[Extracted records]

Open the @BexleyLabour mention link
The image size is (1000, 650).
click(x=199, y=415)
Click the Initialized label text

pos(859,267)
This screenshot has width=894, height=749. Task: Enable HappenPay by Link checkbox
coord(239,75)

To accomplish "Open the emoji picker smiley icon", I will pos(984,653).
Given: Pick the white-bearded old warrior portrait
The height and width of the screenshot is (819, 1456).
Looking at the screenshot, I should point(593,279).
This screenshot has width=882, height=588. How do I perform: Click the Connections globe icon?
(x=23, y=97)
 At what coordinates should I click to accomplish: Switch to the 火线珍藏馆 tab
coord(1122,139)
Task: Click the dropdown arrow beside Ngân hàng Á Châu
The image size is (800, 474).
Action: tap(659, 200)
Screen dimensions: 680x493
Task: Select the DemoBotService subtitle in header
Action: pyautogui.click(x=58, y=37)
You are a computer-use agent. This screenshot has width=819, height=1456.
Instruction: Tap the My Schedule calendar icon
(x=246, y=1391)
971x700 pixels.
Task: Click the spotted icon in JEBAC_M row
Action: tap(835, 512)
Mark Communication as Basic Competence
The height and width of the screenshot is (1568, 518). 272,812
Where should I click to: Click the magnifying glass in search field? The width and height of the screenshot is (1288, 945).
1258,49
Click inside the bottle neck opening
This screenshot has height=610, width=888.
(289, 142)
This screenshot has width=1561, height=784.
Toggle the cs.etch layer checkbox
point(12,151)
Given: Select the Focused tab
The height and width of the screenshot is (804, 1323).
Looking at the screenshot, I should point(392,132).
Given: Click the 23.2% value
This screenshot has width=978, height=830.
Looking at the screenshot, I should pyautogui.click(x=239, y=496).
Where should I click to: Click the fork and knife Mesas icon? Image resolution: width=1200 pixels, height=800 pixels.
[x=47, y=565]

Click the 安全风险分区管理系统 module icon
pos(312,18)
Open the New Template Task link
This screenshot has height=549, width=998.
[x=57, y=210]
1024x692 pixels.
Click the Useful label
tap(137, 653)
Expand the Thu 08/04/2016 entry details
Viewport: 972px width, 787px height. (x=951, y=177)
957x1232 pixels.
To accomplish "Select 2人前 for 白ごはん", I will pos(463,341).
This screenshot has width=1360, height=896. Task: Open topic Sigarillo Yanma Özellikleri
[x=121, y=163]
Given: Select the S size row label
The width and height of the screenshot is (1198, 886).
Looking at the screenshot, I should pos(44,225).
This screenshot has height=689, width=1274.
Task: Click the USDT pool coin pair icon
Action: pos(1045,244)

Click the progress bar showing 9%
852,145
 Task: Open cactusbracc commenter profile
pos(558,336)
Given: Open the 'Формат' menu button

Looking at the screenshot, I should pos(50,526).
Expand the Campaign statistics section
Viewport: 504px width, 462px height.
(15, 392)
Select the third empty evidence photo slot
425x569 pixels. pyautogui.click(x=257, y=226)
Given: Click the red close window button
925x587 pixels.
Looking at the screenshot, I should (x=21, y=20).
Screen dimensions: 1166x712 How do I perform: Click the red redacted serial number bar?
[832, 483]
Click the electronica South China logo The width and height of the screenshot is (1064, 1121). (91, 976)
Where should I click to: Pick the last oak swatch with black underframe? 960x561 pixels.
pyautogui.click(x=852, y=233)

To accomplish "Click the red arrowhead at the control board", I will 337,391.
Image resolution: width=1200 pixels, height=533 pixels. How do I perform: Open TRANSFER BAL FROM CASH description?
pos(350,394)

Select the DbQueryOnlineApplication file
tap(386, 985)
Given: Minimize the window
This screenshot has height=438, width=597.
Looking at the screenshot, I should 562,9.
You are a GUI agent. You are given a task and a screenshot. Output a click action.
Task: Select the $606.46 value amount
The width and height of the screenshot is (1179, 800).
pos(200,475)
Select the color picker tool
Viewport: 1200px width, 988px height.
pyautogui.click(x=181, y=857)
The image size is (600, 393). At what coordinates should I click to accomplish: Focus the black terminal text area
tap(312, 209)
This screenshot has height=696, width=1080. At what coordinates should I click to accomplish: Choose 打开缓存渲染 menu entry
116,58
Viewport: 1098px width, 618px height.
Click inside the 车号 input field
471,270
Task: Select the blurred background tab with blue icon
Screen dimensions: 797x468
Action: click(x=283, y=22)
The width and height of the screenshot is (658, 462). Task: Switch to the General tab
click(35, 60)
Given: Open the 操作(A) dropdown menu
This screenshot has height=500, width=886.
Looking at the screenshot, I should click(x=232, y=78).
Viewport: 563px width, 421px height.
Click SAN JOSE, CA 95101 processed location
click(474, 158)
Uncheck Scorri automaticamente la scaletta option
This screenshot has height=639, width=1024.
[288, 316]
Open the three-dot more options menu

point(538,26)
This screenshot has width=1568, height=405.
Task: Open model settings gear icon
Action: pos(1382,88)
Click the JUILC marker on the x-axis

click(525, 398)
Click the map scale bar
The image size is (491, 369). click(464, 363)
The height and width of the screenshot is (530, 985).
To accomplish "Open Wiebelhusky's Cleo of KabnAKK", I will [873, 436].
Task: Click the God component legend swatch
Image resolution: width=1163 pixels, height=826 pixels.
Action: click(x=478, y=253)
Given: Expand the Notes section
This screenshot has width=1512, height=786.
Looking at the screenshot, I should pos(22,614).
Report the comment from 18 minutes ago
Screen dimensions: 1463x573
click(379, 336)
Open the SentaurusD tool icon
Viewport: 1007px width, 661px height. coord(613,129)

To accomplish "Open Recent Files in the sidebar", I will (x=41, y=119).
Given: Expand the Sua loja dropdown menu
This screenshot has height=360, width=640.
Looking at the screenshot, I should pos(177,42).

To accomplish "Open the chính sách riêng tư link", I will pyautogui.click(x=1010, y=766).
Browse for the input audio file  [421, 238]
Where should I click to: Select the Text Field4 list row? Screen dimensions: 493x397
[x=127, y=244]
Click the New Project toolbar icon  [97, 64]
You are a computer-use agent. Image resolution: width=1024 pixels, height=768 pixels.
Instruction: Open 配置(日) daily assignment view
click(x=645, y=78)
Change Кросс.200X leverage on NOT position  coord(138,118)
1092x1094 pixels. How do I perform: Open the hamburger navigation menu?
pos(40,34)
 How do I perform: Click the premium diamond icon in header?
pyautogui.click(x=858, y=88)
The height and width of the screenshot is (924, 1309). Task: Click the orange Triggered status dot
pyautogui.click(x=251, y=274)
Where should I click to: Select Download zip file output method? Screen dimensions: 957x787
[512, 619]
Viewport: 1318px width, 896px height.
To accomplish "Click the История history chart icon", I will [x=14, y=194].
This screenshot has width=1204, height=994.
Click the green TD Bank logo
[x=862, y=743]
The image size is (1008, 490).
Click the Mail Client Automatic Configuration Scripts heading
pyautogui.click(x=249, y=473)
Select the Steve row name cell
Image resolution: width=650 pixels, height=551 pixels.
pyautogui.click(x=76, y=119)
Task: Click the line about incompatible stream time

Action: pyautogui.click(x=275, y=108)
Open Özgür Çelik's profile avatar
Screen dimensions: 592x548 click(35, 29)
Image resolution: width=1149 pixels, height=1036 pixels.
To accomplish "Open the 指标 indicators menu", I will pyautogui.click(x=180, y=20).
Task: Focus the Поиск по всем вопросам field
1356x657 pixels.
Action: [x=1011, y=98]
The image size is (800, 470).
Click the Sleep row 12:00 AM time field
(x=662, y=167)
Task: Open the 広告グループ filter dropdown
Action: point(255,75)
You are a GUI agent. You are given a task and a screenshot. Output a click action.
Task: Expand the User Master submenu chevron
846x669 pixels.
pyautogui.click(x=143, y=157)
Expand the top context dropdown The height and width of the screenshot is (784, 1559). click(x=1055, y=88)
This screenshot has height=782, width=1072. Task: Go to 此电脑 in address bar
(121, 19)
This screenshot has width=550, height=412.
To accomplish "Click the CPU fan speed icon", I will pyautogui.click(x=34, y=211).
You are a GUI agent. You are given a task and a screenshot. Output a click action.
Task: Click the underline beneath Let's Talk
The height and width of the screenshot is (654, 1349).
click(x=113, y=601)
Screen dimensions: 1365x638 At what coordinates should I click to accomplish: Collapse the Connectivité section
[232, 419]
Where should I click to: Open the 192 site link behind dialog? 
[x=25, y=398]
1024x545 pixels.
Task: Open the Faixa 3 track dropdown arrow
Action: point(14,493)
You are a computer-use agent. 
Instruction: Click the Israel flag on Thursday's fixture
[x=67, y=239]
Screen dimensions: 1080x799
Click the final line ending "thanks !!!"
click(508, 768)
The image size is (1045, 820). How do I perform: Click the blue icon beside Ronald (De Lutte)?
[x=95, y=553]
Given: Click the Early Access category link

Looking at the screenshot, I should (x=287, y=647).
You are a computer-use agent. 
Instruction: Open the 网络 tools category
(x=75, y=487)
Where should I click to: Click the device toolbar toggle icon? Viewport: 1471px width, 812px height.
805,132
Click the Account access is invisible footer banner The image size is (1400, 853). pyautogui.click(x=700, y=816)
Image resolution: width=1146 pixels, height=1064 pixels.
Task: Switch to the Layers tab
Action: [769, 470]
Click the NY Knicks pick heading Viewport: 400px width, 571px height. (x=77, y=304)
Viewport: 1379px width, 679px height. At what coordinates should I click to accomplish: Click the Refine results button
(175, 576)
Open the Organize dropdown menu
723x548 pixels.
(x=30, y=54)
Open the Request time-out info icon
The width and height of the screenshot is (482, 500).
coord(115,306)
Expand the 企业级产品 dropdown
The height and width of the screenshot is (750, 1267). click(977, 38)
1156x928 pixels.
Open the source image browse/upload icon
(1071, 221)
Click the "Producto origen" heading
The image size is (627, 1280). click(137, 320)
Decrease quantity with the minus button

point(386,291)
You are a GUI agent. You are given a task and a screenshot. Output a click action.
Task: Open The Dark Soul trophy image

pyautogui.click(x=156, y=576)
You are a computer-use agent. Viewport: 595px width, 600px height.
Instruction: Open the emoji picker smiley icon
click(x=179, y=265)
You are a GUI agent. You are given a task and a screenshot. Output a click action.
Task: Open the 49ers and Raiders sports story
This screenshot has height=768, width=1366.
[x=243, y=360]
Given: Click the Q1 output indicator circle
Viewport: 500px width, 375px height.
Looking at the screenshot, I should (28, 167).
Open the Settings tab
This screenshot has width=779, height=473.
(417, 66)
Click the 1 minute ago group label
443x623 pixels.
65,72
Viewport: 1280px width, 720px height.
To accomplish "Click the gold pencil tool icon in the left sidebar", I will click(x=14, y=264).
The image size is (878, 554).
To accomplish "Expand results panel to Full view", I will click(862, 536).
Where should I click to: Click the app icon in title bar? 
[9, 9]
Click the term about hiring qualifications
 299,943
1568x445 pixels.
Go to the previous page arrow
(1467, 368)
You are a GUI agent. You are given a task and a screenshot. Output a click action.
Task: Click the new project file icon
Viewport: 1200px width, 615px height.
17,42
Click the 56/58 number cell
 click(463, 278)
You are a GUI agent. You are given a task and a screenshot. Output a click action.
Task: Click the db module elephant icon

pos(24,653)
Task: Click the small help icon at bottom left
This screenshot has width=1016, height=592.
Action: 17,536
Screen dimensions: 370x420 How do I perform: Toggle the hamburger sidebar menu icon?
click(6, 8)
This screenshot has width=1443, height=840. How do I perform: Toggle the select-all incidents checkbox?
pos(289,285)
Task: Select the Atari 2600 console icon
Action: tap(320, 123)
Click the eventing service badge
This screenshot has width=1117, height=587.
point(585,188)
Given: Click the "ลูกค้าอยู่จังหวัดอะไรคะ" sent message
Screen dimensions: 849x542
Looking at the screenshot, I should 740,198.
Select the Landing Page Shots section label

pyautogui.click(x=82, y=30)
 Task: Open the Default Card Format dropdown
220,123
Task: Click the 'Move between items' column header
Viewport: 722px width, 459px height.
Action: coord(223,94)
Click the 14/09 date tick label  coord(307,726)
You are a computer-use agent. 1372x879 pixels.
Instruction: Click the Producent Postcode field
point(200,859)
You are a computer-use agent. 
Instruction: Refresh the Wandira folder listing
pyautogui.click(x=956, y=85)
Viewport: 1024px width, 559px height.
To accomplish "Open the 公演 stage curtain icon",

▸ **EXERCISE OBJECTIVE**
Every line containing the string "left" is required; copy each such line from the data.

▸ **EXERCISE ANSWER**
To accomplish "Click the gold pencil tool icon in the left sidebar", I will click(x=14, y=264).
Task: Click the small help icon at bottom left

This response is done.